Consciência do Notário e Consciência do Registrador (décima-segunda parte)

 

Continuaremos agora no tema da educação e retificação da vontade, em ordem à formação da consciência moral.

Considerada sob a perspectiva ética, a vontade é a potestade racional para eleger e executar uma determinada conduta, perseverando em sua realização.  Trata-se, pois, de um poder, em dada medida, submetido à razão: a vontade é um apetite racional; uma potência que emana da razão. Sem embargo dessa secundariedade do apetite volitivo em face da razão, reiteremos que a vontade muito coopera para que bem se forme a inteligência, porque o entendimento exige atenção e aplicação, que somente podem preservar-se com um empenho de constância, o que depende da ajuda da vontade. 

Já o fizemos ver, com apoio em doutrina segura, que o problema central da vontade é o egoísmo, o desordenado amor de nós próprios, ou, por outros aspectos ou nomes, o egocentrismo, a egolatria, o narcisismo, a pretensão de uma autonomia absoluta −liberdade negativa.  

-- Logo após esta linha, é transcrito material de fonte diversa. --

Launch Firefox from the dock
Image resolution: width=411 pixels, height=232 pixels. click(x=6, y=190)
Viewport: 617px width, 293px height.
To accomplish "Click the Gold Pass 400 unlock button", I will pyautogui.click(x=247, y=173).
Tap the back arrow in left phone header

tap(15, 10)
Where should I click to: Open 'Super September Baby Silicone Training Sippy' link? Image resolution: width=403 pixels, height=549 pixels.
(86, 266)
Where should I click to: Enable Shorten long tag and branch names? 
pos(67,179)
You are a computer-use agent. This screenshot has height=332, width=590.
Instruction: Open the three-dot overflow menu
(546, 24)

Todavia, sem detrimento dessa referência ao defeito principal da vontade, é possível apontar algumas de suas deficiências particulares: ad exemplum, a irresolução −vontade irresoluta é a dos que não sabem decidir-se por uma coisa ou sua oposta; ou que, depois de se decidirem, impressionam-se sem maiores motivos pelos argumentos anteriormente desfiados em favor da oposta; ou ainda a dos que sempre voltam de uma posição a outra, quando não se inclinam, de modo transitório, por uma terceira (cf., neste passo, as sábias observações de Bethléem). Há casos em que se chega a dizer exista uma abulia da vontade; certa feita, de um político irresoluto se afirmou (é uma anedota, claro) que reclamava quando tinha de decidir se bebia seu cafezinho com açúcar ou sem. Mas, como ensinou o há pouco referido René Bethléem, “a decisão é a primeira condição duma vontade séria”.

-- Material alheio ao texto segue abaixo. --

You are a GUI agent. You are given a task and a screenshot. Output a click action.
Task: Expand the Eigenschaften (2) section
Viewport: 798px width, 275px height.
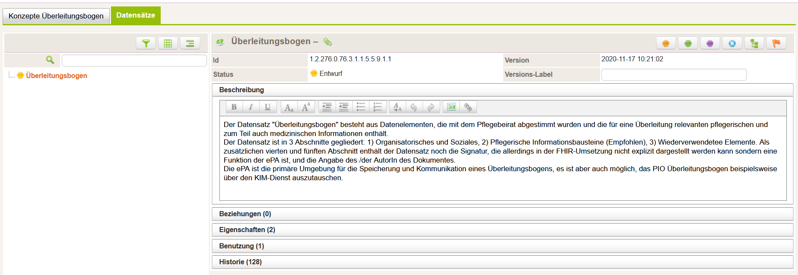click(247, 230)
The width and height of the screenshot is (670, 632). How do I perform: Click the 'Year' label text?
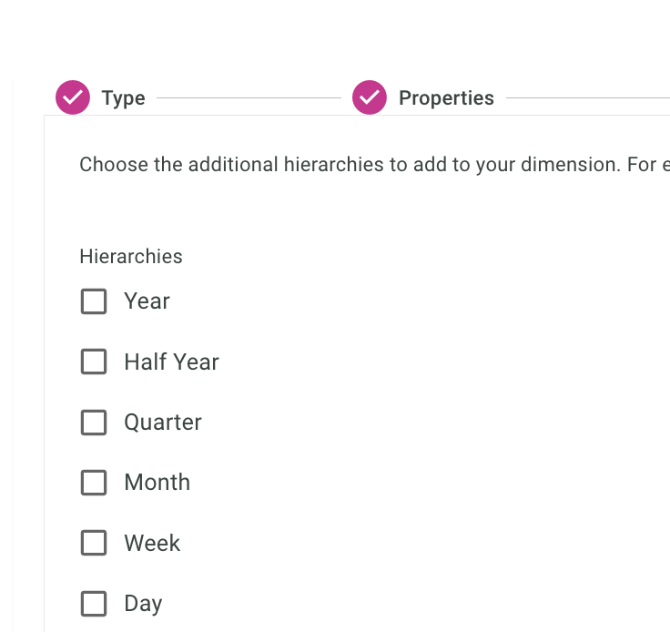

Outro defeito particular da vontade é o medo irracional, o receio irrazoável, insensato, enfermiço, que angustia, assombra e paralisa o ânimo; esse medo combate-se com a ação, afrontando-se o medo desarrazoado.

Uma temível deficiência da vontade é a inconstância na execução do que se decidiu agir. Nas obras que exigem larga duração de tempo ou esforços muito dispendiosos, é muito necessário que se tenham presentes os hábitos da longanimidade e da magnanimidade, para que a vontade, ensinada pela inteligência acerca da obra a realizar, revista-se de paciência para enfrentar as adversidades.

Tal se vê, com estas indicações sumárias, há um conjunto de inclinações idôneo a beneficiar a vontade: essas inclinações ou tendências podem ser educadas, ou talvez melhor se diga: podem ser adquiridas, a ponto de fazerem-se uma segunda natureza em cada pessoa. Trata-se dos hábitos. Deles cuidaremos, brevemente, na próxima explanação desta série.